Main lobby at the Holyoke Soldiers' Home in a file photo.
Mike Plaisance
The Republican / masslive.com
Main lobby at the Holyoke Soldiers' Home in a file photo.

Updated at 7:33 p.m. 

Another Massachusetts legislative committee heard testimony Monday on a $400 million bill to fund a new Holyoke Soldiers' Home. Questions arose again about geographic equity and care for the thousands of veterans outside the two state-run facilities in Holyoke and Chelsea.

The Holyoke Soldiers' Home was the site of a COVID-19 outbreak last year where at least 76 veterans died.

Some members of the Joint Committee on Bonding, Capital Expenditures and State Assets said they had concerns about the legislation. There was worry the bill was moving too fast to meet a tight deadline for federal matching funds, and there are lawmakers who feel veterans services in other parts of the state need to be bolstered.

"This legislature is committed to service to our veterans," said Danielle Gregoire, a state representative from Marlborough, who is co-chair of the committee. "I'm having some concerns about the timeframe and about the rush to get this done so quickly.

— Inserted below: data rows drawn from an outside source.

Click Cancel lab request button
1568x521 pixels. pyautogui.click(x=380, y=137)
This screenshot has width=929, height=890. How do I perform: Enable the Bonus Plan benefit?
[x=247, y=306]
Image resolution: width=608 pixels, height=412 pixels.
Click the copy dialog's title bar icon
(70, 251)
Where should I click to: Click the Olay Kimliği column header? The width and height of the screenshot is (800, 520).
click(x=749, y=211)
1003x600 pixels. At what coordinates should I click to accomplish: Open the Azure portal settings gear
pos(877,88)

And, I just want to make sure we're doing it correctly as well as quickly."

State Senator John Velis of Westfield told the committee he supports looking at veterans' care across the state, but time is of the essence to move on a new Holyoke Soldiers' Home.

"The commonwealth has the opportunity to secure a major reimbursement for this project," Velis said. "Sixty-five percent of the total $400 million cost. We can't miss this opportunity."

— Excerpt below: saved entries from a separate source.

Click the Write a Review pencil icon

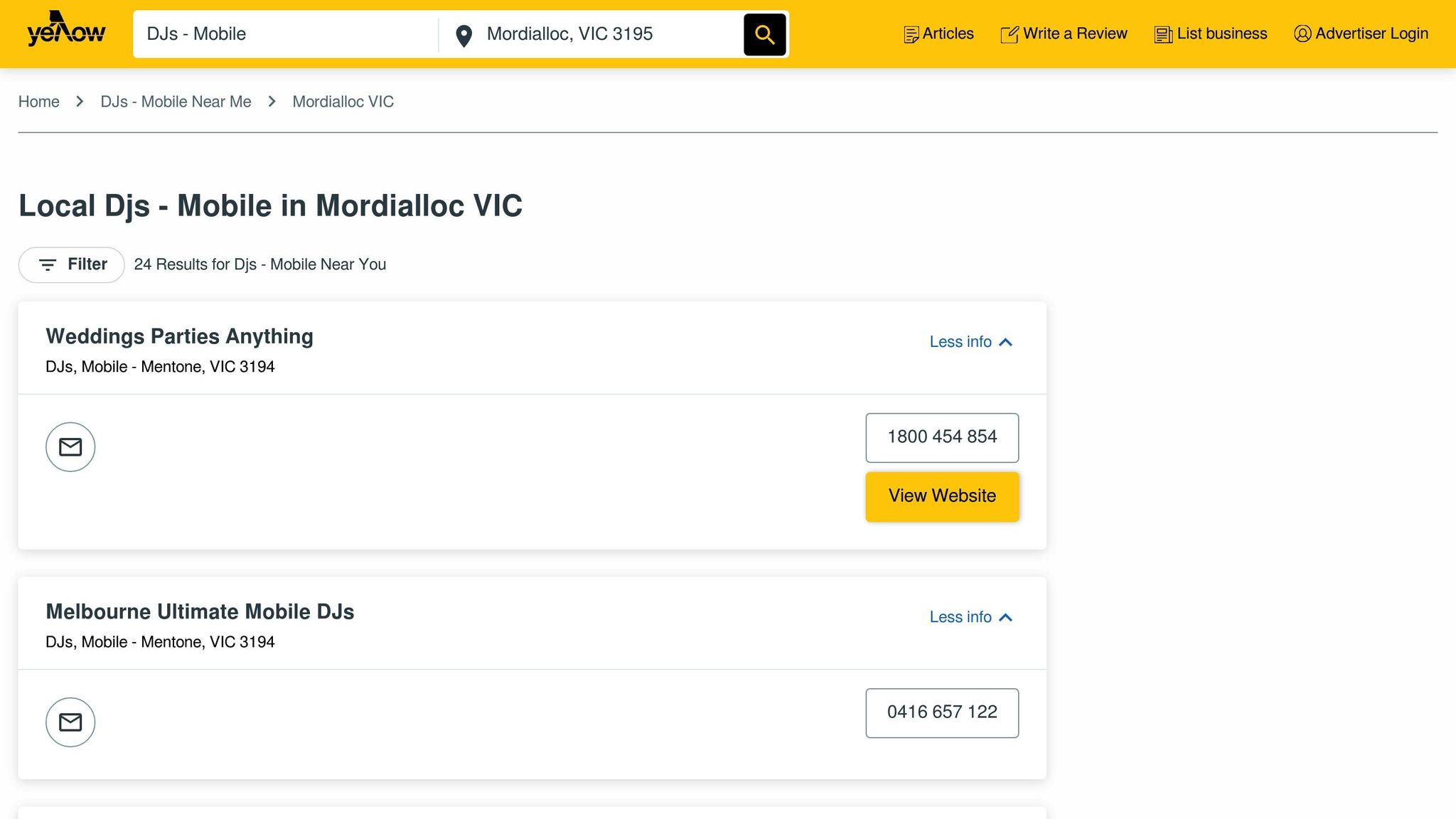click(x=1010, y=34)
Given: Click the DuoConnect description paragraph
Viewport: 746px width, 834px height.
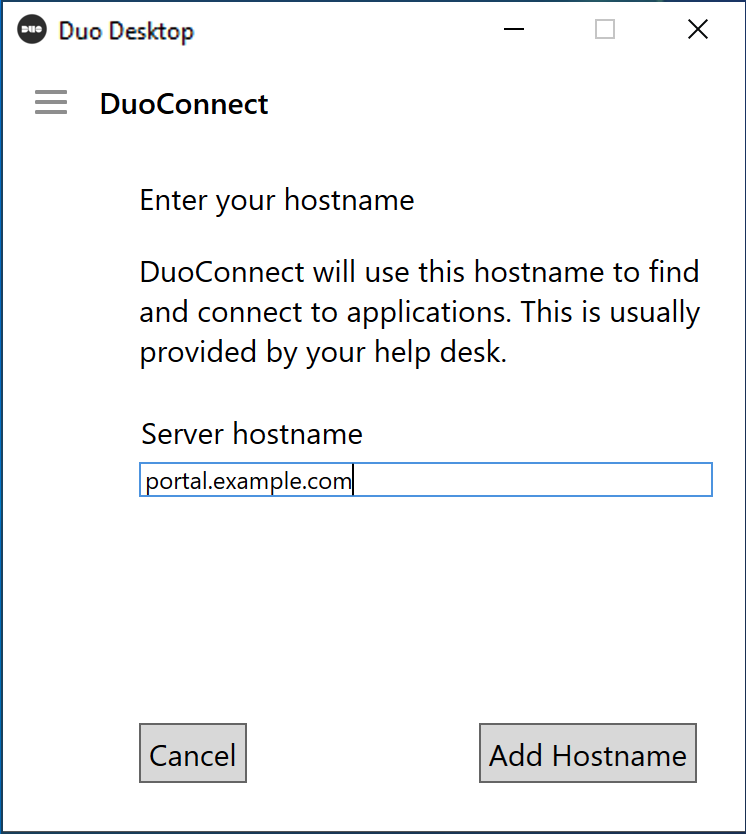Looking at the screenshot, I should tap(420, 312).
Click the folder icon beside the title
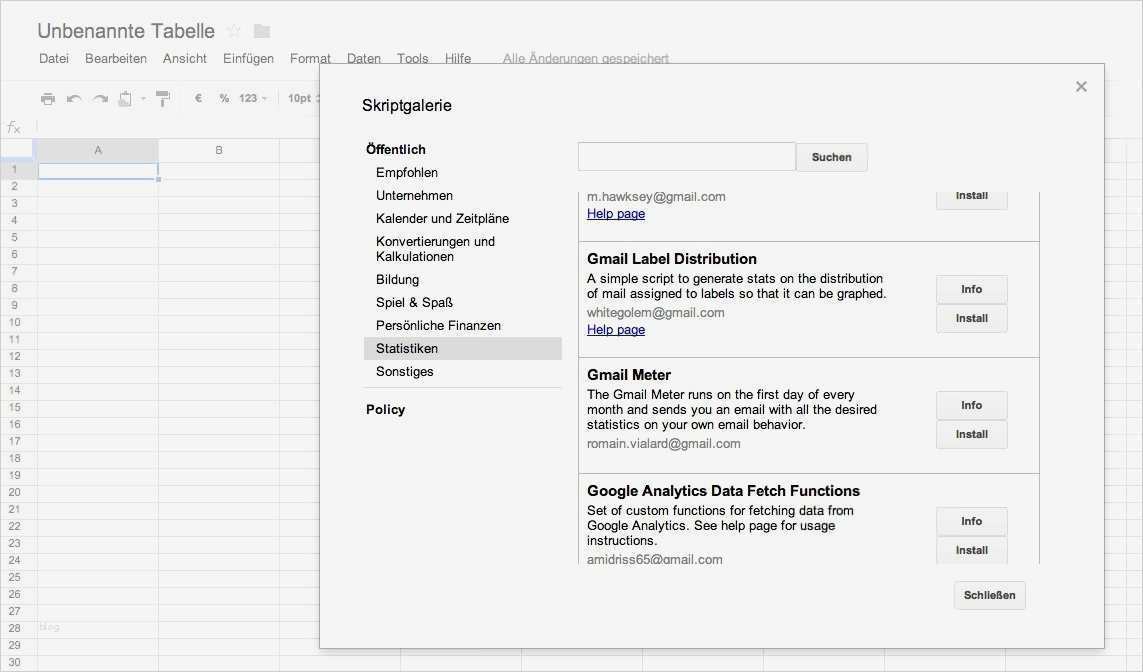The height and width of the screenshot is (672, 1143). coord(262,31)
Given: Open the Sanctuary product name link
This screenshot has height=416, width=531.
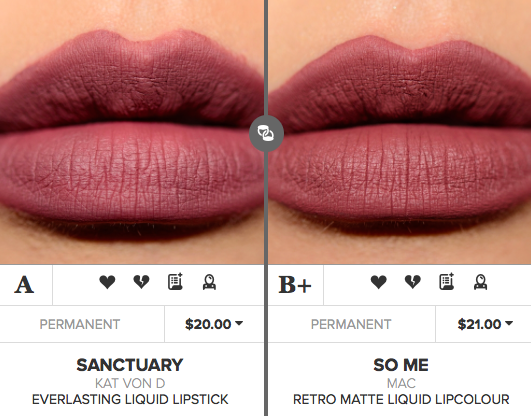Looking at the screenshot, I should click(130, 365).
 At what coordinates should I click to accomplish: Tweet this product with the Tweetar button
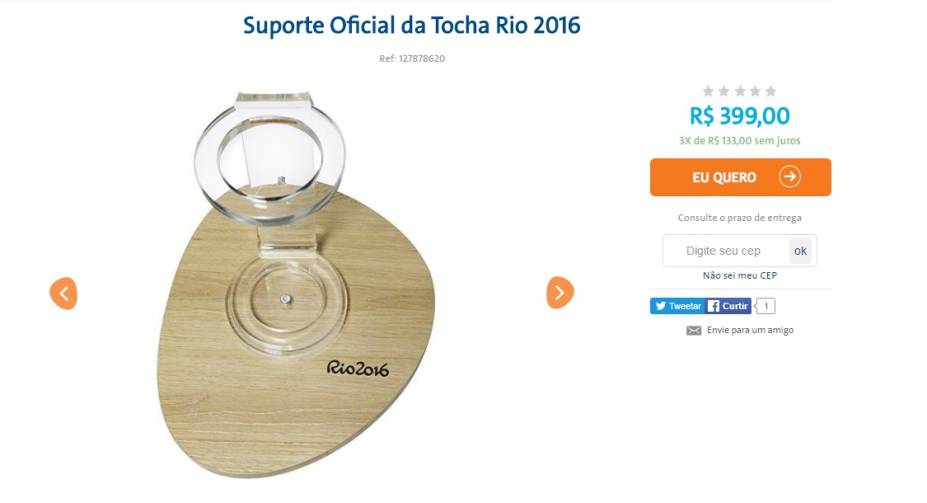point(678,306)
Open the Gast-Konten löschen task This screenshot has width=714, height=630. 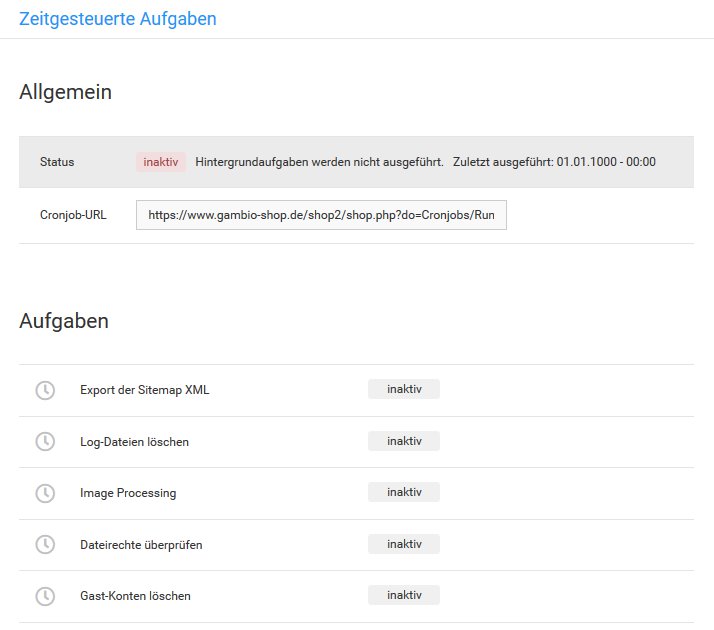coord(135,596)
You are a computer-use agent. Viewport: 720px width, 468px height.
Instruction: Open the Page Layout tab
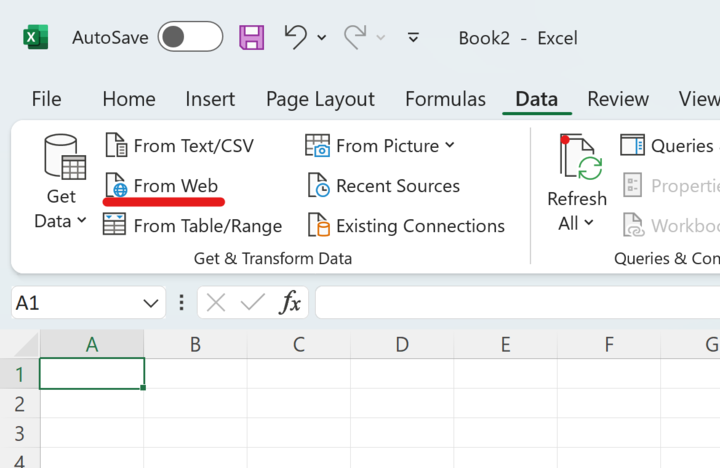[320, 99]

During the hearing, Bonding Committee Co-chair Sen. Paul Feeney voiced concerns that the state might be "putting all of our eggs in one basket" and falling short on veteran services in other counties.

Administration and Finance Secretary Michael Heffernan told lawmakers the project is not a "zero-sum game" that prevents action to support veterans or long-term care facilities in other parts of the state. He defended the Baker administration's push to replace the former facility due to its age and major flaws exposed during the pandemic.

The State Administration and Regulatory Oversight Committee added language in its version of the bond authorization bill (H 96) requiring the administration to conduct a study of veterans' services and needs across the state.

Some members of the building trades community also testified for and against an amendment to the original bill, which would favor the use of union labor should the project take place.

This report includes information from State House News Service.